Moo Eats: The Subway Rule

There is a rule here in The City. Don’t get on an empty subway car. If you do you quickly find out why it’s empty. Maybe no airconditioning, no heat, more likely an unidentifyable stench……that quickly becomes identifyable, enough said. Just don’t do it.

I decided when i started my Moo ratings that I would only list extraordinary restaurants and no bad reviews.

Ive been meaning to try L&B Spumoni pizza for years. The photo’s look fantastic and it’s been on the NYC pizza rave list for decades, but it’s over an hour a way on the ‘D’ train, and I don’t have the time. While looking at instagram i notice that someone has rated a pizzeria just across town better than L&B, in fact 3rd in The City. That’s extraordinary for a place I never heard of. Also they advertise they have Boylan Soda (Pop for you Non-New Yorkers), my favorite, So I go.

It’s a little after 3pm, not prime time for the lunch crowd. There is no line, In fact the place is empty. The subway rule comes to mind, against my better judement I go in.

There is one young woman working in the place, they have new non-standard pizza ovens and the pizza on display is cold an unappetizing. I ask her what i should get. she says ‘get the vodka’. I don’t like vodka, she argues. I consider walking out, but I at least want the Boylan cola. We settle on a corner slice of peperoni. I get a glass and go to fill it at the Boylan fountain with Cola. She puts the slice on the table (after heating it for maybe 45 seconds) and I show her the cola is out of syrup – only soda water is coming out. She looks at the machine with disdain and says: “Pick something else.” I’m not sure what my reaction was, but it wasn’t good, and she said “Ok, i’ll find someone to change it, i don’t know how.”

As I sit there eating my pizza, with soda water and as I take a second bite I notice the music is gangsta rap and is spewing racial epithets, words I wouldn’t dare say in public and other phrases like “crack-ho”, “SHIT”, “Asshole-Fag”. The experience was so perfectly bad, I actually started to laugh. Let me say, the musical ambiance did not add to the already otherworldly experience.

The gimmick this place offers is sauce on the side with your pizza. The pizza was breadlike, tepid and meh. The sauce, in contrast, was excellent. $9.25 for what you see above. The gansta rap says: “Asshole Asshole Asshole Asshole.” There was no extra charge for the ambiance, attitude and lack of management. In all fairness, I’m sure the counterperson was abandoned by the owner/manager who did not supply the resources necessary to do her job. The pro’s: No wait, easy to find a table.
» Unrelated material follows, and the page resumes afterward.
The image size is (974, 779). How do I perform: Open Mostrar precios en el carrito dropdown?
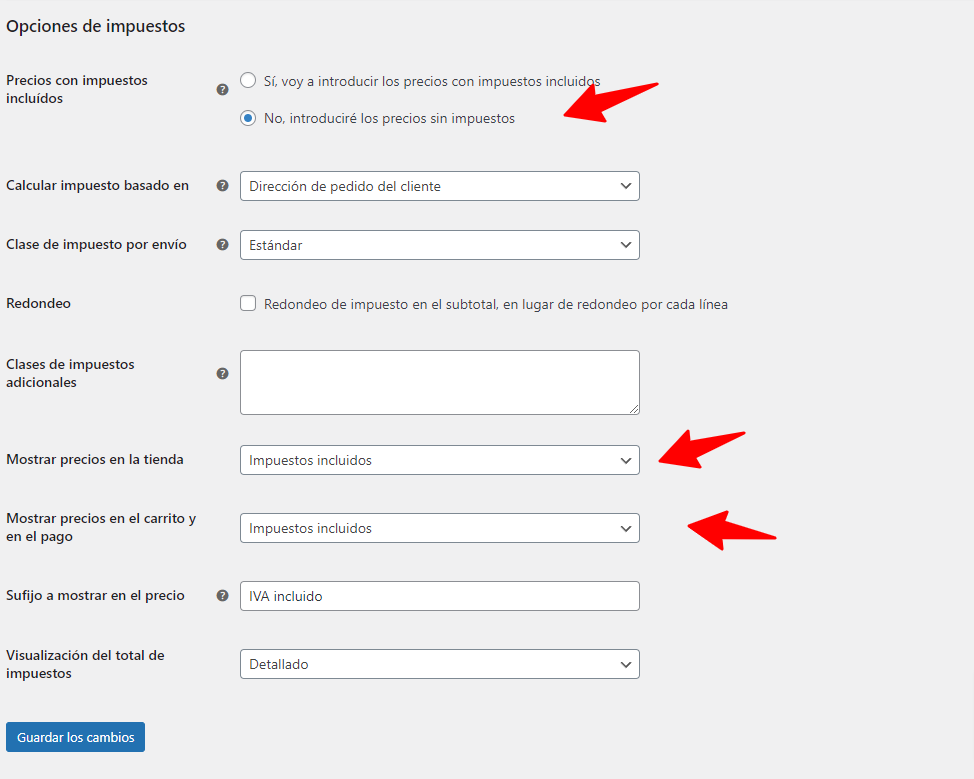point(440,528)
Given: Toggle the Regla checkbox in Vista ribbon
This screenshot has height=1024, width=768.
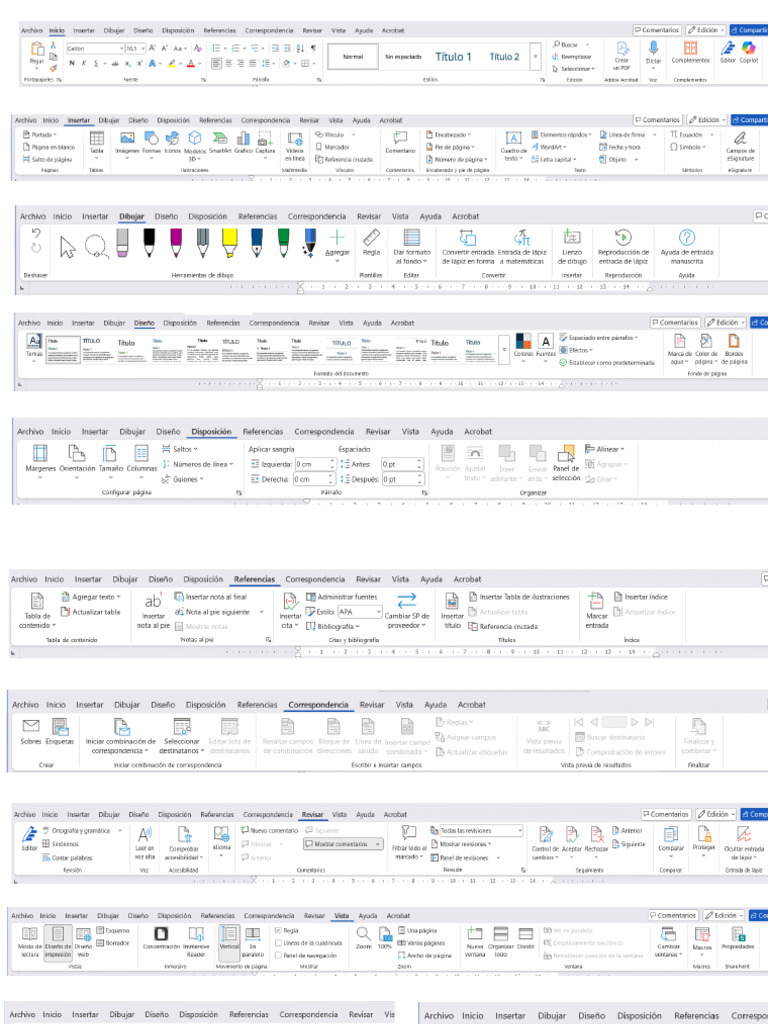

During the entire time, not one other person came into the pizzaria …..store. I finished up as the counter person watched me throw my glass of soda-water into the garbage (she didn’t offer a refund or any kind of acknowledgement). I don’t need to name the place, they will be out of business soon.

The lesson

Don’t get on an empty subway car.

and

stick to my list of places to go to.